Across the entries below, tally every line that holds the word "color". Give only the tally.

### INFORMATION

========================================

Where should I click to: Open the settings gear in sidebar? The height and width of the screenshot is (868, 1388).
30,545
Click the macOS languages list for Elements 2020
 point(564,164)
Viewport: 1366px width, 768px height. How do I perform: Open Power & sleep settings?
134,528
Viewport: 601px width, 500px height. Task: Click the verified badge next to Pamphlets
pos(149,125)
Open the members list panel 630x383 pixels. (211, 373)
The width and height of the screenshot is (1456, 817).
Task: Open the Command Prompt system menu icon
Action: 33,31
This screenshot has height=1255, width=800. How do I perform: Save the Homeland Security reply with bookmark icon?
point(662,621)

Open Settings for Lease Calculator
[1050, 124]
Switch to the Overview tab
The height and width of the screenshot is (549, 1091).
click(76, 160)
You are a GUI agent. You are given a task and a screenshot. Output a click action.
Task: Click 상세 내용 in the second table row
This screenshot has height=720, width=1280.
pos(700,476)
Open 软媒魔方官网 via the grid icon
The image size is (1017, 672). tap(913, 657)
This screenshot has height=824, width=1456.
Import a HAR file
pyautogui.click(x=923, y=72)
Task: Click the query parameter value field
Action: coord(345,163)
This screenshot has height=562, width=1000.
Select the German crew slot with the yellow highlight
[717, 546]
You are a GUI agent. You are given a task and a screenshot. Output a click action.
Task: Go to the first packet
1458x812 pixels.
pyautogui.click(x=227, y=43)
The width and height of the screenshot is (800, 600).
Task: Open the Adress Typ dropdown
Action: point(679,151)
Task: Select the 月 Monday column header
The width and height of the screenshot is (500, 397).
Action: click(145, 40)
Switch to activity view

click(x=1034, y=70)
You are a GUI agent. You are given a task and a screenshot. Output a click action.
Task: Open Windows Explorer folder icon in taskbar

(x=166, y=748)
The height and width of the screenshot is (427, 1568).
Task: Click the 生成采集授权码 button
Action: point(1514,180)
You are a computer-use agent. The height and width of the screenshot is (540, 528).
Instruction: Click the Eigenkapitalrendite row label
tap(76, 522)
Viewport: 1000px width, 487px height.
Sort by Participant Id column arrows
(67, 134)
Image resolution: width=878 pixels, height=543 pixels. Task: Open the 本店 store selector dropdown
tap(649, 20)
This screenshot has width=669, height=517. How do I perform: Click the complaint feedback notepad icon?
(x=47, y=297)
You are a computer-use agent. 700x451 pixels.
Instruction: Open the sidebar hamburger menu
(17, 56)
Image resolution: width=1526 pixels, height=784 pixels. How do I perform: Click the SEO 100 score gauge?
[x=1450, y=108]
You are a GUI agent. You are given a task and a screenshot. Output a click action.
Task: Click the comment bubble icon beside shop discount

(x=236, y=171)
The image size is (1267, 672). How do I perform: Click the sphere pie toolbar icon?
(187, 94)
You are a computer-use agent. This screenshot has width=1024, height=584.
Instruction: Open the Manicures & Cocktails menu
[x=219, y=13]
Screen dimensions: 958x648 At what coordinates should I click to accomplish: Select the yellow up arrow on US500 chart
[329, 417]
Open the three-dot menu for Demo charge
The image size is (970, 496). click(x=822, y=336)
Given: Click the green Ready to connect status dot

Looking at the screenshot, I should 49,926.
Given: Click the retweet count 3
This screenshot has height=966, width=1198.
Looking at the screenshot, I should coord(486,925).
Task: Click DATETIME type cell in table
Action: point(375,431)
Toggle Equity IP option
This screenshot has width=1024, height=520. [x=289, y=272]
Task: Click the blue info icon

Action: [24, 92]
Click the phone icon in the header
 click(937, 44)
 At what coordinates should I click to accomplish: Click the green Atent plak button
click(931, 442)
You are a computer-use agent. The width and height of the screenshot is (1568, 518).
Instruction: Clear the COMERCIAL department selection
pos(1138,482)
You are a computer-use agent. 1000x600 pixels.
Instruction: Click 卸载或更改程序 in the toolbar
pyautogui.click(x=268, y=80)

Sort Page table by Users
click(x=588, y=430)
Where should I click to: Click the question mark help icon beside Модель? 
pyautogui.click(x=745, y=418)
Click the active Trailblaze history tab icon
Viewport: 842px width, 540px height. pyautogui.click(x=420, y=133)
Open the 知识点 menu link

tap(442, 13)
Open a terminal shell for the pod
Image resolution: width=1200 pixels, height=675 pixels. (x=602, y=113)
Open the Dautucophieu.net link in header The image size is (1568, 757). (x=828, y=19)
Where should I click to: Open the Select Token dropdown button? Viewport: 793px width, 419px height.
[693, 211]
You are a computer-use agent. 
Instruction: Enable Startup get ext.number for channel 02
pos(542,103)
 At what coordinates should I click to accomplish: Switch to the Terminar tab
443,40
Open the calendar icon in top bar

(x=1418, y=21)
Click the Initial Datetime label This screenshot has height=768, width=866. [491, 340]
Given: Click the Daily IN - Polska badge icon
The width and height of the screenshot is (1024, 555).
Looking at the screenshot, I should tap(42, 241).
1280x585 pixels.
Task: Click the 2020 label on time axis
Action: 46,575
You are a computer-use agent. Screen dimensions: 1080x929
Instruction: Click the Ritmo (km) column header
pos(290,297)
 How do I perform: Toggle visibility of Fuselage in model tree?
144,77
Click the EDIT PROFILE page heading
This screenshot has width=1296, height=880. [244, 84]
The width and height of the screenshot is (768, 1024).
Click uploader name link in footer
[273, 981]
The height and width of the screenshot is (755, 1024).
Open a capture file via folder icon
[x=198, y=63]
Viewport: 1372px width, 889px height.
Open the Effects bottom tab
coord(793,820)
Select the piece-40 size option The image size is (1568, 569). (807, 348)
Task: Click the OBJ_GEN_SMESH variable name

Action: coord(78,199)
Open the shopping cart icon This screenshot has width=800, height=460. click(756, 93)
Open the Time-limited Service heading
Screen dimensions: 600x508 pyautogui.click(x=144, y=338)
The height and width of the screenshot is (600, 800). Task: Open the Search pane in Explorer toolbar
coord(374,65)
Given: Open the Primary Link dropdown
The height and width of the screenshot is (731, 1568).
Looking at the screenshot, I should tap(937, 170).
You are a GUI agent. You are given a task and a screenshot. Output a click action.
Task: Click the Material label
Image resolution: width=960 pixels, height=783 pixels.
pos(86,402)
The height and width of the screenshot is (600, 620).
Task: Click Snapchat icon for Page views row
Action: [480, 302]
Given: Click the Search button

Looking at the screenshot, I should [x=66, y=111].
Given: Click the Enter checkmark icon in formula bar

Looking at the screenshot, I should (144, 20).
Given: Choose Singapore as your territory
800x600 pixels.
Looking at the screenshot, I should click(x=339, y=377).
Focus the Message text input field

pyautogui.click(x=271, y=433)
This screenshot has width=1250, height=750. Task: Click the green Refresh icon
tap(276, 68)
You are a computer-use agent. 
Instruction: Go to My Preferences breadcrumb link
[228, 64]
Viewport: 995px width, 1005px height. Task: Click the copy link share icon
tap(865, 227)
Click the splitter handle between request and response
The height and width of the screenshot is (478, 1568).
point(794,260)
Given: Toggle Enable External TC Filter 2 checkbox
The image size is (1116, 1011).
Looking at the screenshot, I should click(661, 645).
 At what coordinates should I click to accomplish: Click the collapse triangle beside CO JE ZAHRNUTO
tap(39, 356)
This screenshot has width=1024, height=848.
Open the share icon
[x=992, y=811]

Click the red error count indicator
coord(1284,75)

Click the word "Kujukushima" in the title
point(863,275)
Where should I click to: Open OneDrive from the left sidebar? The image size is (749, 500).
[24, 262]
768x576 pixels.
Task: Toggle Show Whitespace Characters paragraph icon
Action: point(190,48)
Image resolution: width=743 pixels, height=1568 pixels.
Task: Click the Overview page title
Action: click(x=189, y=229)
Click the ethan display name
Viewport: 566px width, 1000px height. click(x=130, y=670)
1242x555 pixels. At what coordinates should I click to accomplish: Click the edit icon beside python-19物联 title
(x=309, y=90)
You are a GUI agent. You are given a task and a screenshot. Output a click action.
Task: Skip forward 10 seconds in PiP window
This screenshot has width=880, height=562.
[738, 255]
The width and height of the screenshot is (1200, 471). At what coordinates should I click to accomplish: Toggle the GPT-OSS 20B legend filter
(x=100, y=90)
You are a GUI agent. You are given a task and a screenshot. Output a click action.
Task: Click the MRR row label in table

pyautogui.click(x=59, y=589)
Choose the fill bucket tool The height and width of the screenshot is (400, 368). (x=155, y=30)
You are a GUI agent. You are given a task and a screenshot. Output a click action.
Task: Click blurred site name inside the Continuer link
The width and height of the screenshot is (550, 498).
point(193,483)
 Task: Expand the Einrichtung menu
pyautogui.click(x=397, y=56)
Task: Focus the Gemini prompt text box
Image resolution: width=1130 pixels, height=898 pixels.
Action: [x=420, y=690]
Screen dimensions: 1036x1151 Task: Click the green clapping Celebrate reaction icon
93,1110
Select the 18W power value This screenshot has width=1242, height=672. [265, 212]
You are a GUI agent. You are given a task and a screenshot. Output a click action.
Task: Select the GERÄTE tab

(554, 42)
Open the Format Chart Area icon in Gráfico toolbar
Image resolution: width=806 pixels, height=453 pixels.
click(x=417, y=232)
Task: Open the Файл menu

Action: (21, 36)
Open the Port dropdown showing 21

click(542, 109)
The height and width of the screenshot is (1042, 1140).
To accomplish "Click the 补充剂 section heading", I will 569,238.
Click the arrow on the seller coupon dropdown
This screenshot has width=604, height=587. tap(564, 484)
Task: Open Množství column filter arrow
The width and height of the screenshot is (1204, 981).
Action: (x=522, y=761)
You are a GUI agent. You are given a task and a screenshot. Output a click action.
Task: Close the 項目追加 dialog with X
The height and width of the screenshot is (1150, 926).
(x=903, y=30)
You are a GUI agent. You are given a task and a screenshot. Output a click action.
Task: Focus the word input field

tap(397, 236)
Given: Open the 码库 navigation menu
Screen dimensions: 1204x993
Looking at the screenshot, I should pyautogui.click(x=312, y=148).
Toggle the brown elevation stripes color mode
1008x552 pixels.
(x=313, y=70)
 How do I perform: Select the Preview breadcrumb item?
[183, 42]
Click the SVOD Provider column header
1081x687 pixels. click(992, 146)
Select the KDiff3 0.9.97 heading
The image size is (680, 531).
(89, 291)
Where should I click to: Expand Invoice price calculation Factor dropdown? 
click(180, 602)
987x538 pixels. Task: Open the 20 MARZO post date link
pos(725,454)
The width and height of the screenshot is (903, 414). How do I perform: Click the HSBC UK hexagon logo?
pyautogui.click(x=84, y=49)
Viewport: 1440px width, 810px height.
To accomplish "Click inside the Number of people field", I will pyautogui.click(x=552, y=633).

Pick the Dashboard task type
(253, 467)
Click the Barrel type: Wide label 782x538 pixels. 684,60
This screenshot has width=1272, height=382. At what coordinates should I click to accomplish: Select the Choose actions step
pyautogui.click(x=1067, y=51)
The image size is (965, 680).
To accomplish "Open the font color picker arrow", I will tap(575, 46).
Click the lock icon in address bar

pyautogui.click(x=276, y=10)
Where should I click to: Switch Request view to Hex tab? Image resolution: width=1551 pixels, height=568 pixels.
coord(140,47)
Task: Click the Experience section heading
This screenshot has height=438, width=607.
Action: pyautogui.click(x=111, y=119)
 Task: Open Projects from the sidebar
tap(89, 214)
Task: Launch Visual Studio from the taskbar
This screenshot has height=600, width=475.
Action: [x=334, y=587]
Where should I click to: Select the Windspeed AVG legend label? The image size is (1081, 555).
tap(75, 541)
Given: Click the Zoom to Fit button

========================================

### RESULT
2